Tudo começa com as suas ideias
O poder do Prof. Matijosaitis para influenciar a prática no seu hospital cresceu depois de se tornar chefe da unidade de AVC na LSMU em 2016. As equipas de AVC são os blocos de construção do grupo de AVC, diz ele. Pequenas equipas são mais fáceis de conduzir numa nova direção do que aquelas que operam em hospitais como a LSMU, que com 2300 camas é a maior e mais avançada instituição médica nos países do Báltico. Apesar disso, a equipa da LSMU tem jogado bem em conjunto, simplificando o caminho para reduzir o tempo porta-a-agulha de 78 minutos em 2016 para menos de 30.
O que Rita Rodrigues da Iniciativa Angels descreve como “um caminho perfeito” beneficia da muito boaproximidade da triagem para a zona vermelha e enfermarias de UCI, e ter a sala de TC do outro lado de uma porta. Além de um ambiente otimizado para velocidade, um sistema de pré-notificação conecta uma ambulância diretamente ao neurologista de serviço. Desde 2018, a Lituânia também tem um sistema eletrónico de saúde que dá aos profissionais de saúde acesso ao historial do doente, medicação, condições pré-existentes e doenças crónicas que, no caso de AVC, podem contraindicar o tratamento com trombólise.
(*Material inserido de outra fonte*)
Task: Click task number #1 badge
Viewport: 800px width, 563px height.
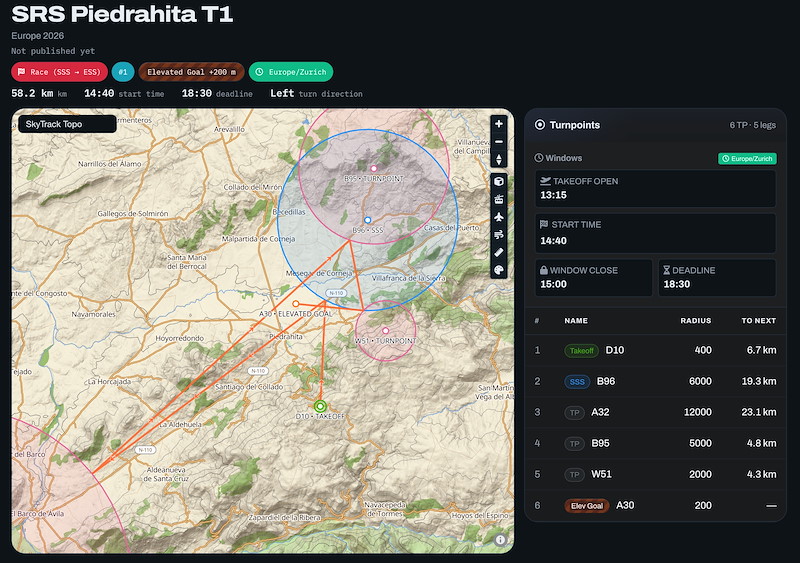Action: [x=123, y=72]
Uma visita à unidade LSMUstroke e às salas de emergência e imagiologia é um preâmbulo da formação de simulação, expondo os médicos visitantes a recursos muito mais extensos do que nos seus próprios hospitais.
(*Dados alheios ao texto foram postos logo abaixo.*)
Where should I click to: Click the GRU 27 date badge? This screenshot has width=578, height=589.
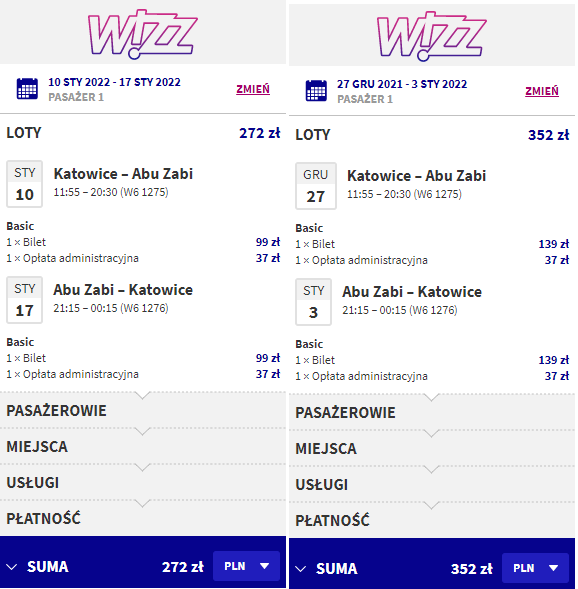coord(315,186)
“As pessoas que vêm estão muito motivadas – a iniciar a simulação de AVC nos seus próprios países, a desenvolver os seus próprios sistemas, a ter um melhor desempenho, a diminuir os parâmetros de qualidade”, afirma o Prof. Matijosaitis. “Podem não ter todas as opções que fazemos, mas é bom começar por mudar a sua forma de pensar. Tudo começa com as suas ideias. Tentamos ter um impacto na forma como pensam sobre a mudança.”
O impacto transformador da formação de simulação advém da reflexão de cenários e desafios do mundo real – mas a experiência também reflete o Prof. Matijosaitis e os seus colegas. Ele diz: “É importante olhar bem para si próprio e para o seu trabalho a partir do exterior. Também verá algo a melhorar.”
Outro projeto conjunto da equipa de líderes de AVC da Kaunas-Vilnius é a próxima Escola de Verão de AVC ESO para a qual eles, juntamente com o neurologista de emergência Rytis Masili de Vilnius University Hospital, constituem o comité de organização local. O programa decorre de 15 a 21 de Setembro.